> [Task prompt] Can you give all the records again without altering a single character?

> [Source material]
= = = = =

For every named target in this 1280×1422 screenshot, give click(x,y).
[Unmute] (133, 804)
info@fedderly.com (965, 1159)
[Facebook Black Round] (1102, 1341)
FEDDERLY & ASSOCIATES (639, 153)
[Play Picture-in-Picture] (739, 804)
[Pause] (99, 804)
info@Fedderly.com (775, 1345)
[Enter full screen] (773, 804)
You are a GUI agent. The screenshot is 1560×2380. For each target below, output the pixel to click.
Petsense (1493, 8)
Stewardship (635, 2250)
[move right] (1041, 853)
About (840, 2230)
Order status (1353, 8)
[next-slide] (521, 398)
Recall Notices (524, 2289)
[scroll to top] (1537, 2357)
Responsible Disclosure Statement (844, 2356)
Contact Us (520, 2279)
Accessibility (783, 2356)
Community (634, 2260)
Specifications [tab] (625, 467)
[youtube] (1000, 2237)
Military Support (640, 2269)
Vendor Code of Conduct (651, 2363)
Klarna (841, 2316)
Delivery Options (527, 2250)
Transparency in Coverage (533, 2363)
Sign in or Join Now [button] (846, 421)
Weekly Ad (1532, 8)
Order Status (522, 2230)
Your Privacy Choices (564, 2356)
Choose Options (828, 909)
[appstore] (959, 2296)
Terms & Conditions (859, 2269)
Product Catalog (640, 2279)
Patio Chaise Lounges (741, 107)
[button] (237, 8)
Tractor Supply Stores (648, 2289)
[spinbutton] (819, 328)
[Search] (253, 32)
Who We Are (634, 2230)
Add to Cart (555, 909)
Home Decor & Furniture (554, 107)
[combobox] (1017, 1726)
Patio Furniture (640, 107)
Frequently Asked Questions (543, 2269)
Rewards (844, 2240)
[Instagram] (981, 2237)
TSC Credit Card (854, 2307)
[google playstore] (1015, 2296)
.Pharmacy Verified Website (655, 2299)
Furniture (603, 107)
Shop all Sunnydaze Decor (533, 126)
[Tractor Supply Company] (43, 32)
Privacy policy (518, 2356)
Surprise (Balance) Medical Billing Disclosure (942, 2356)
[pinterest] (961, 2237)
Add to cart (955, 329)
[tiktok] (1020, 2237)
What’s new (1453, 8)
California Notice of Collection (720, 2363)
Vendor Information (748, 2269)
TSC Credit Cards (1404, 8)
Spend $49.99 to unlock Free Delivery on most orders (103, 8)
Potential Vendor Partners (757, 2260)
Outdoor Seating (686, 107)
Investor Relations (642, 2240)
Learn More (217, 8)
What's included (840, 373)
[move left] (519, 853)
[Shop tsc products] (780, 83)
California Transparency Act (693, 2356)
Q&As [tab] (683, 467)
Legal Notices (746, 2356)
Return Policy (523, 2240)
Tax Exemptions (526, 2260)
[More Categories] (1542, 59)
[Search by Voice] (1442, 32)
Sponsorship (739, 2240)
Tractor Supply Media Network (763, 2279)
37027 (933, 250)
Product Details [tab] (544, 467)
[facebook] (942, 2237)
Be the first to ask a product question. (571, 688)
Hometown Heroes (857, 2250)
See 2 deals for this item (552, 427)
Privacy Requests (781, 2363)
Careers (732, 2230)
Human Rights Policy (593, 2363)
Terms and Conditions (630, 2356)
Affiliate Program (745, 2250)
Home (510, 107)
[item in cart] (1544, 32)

= = = = =

> [Exercise solution]
For every named target in this 1280×1422 screenshot, give click(x,y).
[Unmute] (133, 804)
info@fedderly.com (965, 1159)
[Facebook Black Round] (1102, 1341)
FEDDERLY & ASSOCIATES (639, 153)
[Play Picture-in-Picture] (739, 804)
[Pause] (99, 804)
info@Fedderly.com (775, 1345)
[Enter full screen] (773, 804)
You are a GUI agent. The screenshot is 1560×2380. For each target below, output the pixel to click.
Petsense (1493, 8)
Stewardship (635, 2250)
[move right] (1041, 853)
About (840, 2230)
Order status (1353, 8)
[next-slide] (521, 398)
Recall Notices (524, 2289)
[scroll to top] (1537, 2357)
Responsible Disclosure Statement (844, 2356)
Contact Us (520, 2279)
Accessibility (783, 2356)
Community (634, 2260)
Specifications [tab] (625, 467)
[youtube] (1000, 2237)
Military Support (640, 2269)
Vendor Code of Conduct (651, 2363)
Klarna (841, 2316)
Delivery Options (527, 2250)
Transparency in Coverage (533, 2363)
Sign in or Join Now [button] (846, 421)
Weekly Ad (1532, 8)
Order Status (522, 2230)
Your Privacy Choices (564, 2356)
Choose Options (828, 909)
[appstore] (959, 2296)
Terms & Conditions (859, 2269)
Product Catalog (640, 2279)
Patio Chaise Lounges (741, 107)
[button] (237, 8)
Tractor Supply Stores (648, 2289)
[spinbutton] (819, 328)
[Search] (253, 32)
Who We Are (634, 2230)
Add to Cart (555, 909)
Home Decor & Furniture (554, 107)
[combobox] (1017, 1726)
Patio Furniture (640, 107)
Frequently Asked Questions (543, 2269)
Rewards (844, 2240)
[Instagram] (981, 2237)
TSC Credit Card (854, 2307)
[google playstore] (1015, 2296)
.Pharmacy Verified Website (655, 2299)
Furniture (603, 107)
Shop all Sunnydaze Decor (533, 126)
[Tractor Supply Company] (43, 32)
Privacy policy (518, 2356)
Surprise (Balance) Medical Billing Disclosure (942, 2356)
[pinterest] (961, 2237)
Add to cart (955, 329)
[tiktok] (1020, 2237)
What’s new (1453, 8)
California Notice of Collection (720, 2363)
Vendor Information (748, 2269)
TSC Credit Cards (1404, 8)
Spend $49.99 to unlock Free Delivery on most orders (103, 8)
Potential Vendor Partners (757, 2260)
Outdoor Seating (686, 107)
Investor Relations (642, 2240)
Learn More (217, 8)
What's included (840, 373)
[move left] (519, 853)
[Shop tsc products] (780, 83)
California Transparency Act (693, 2356)
Q&As [tab] (683, 467)
Legal Notices (746, 2356)
Return Policy (523, 2240)
Tax Exemptions (526, 2260)
[More Categories] (1542, 59)
[Search by Voice] (1442, 32)
Sponsorship (739, 2240)
Tractor Supply Media Network (763, 2279)
37027 (933, 250)
Product Details [tab] (544, 467)
[facebook] (942, 2237)
Be the first to ask a product question. (571, 688)
Hometown Heroes (857, 2250)
See 2 deals for this item (552, 427)
Privacy Requests (781, 2363)
Careers (732, 2230)
Human Rights Policy (593, 2363)
Terms and Conditions (630, 2356)
Affiliate Program (745, 2250)
Home (510, 107)
[item in cart] (1544, 32)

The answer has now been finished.